— START EXCERPTED DATA —

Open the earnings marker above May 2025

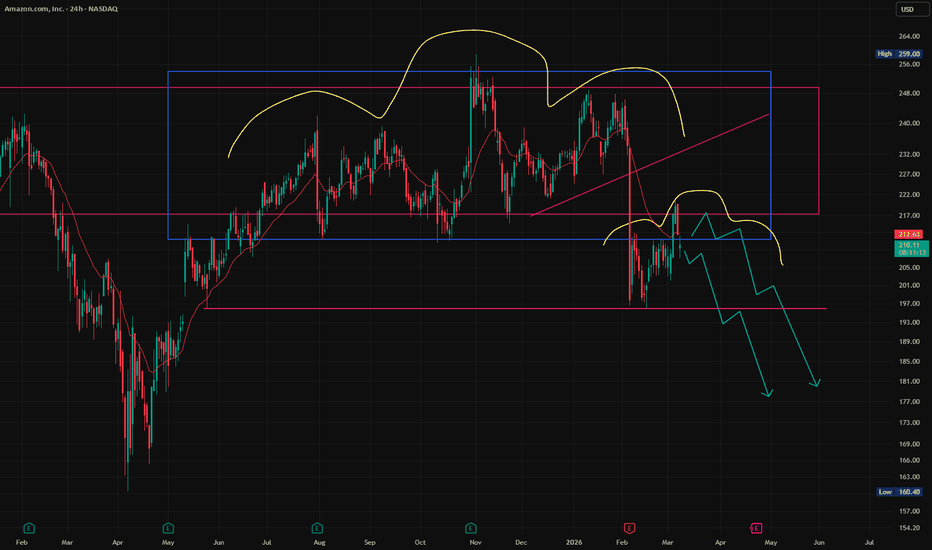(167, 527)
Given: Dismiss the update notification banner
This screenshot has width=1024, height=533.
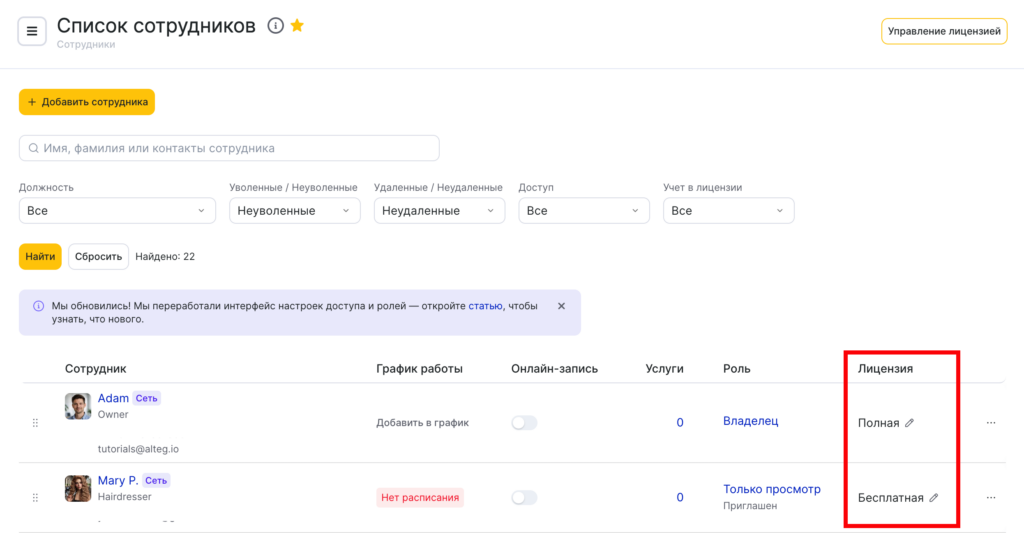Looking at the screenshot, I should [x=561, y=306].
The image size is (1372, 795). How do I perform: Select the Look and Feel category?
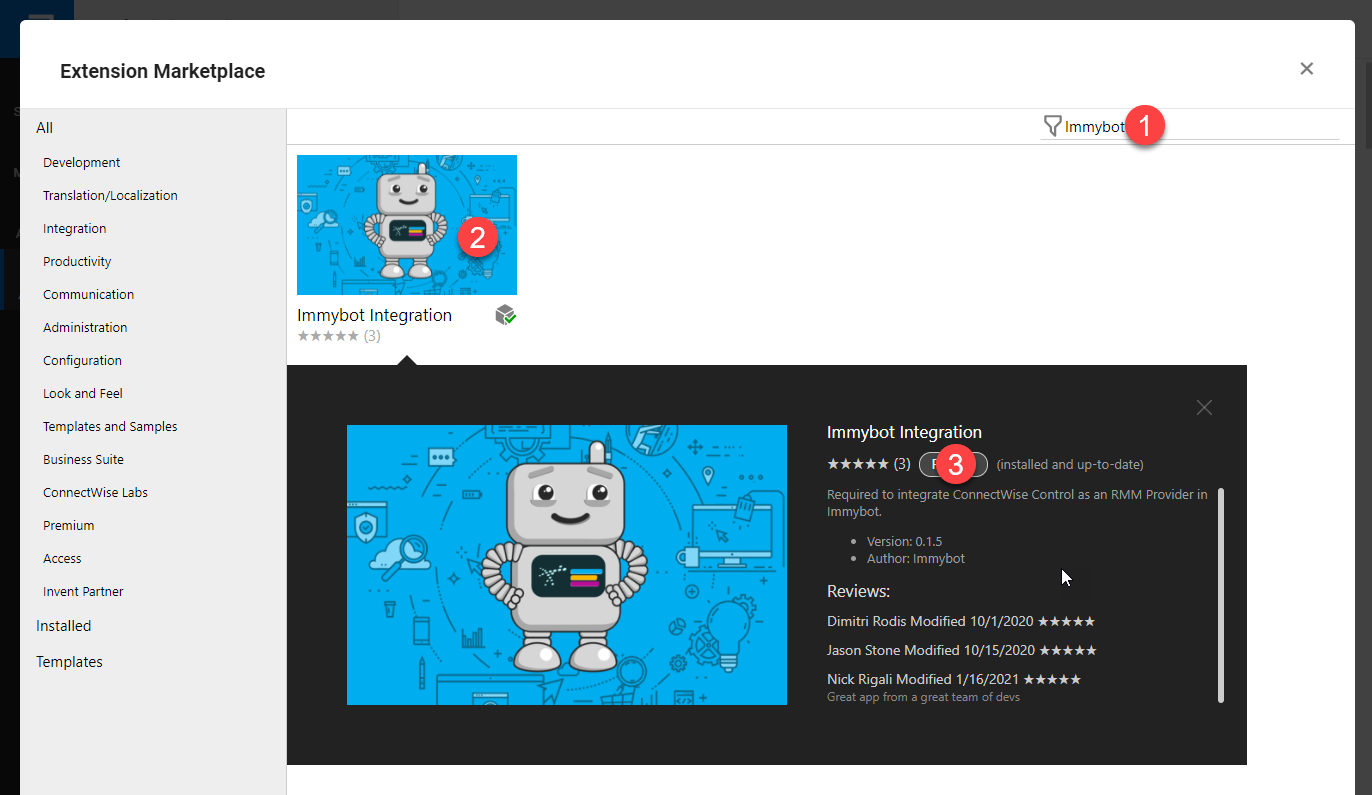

— END EXCERPTED DATA —
— START EXCERPTED DATA —

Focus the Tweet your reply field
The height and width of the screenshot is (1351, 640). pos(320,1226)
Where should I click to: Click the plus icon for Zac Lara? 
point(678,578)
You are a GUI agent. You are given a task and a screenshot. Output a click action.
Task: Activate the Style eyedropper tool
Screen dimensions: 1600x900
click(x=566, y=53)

— END EXCERPTED DATA —

#### DIRECTIONS FOR THIS TASK:
Arrange the records from the line containing "Where should I" through the line containing "click(x=566, y=53)" as a Markdown table with the columns Row and Line, numbering each line and leaving out blank lines.

#### RESULT:
| Row | Line |
|---|---|
| 1 | Where should I click to: Click the plus icon for Zac Lara?  |
| 2 | point(678,578) |
| 3 | You are a GUI agent. You are given a task and a screenshot. Output a click action. |
| 4 | Task: Activate the Style eyedropper tool |
| 5 | Screen dimensions: 1600x900 |
| 6 | click(x=566, y=53) |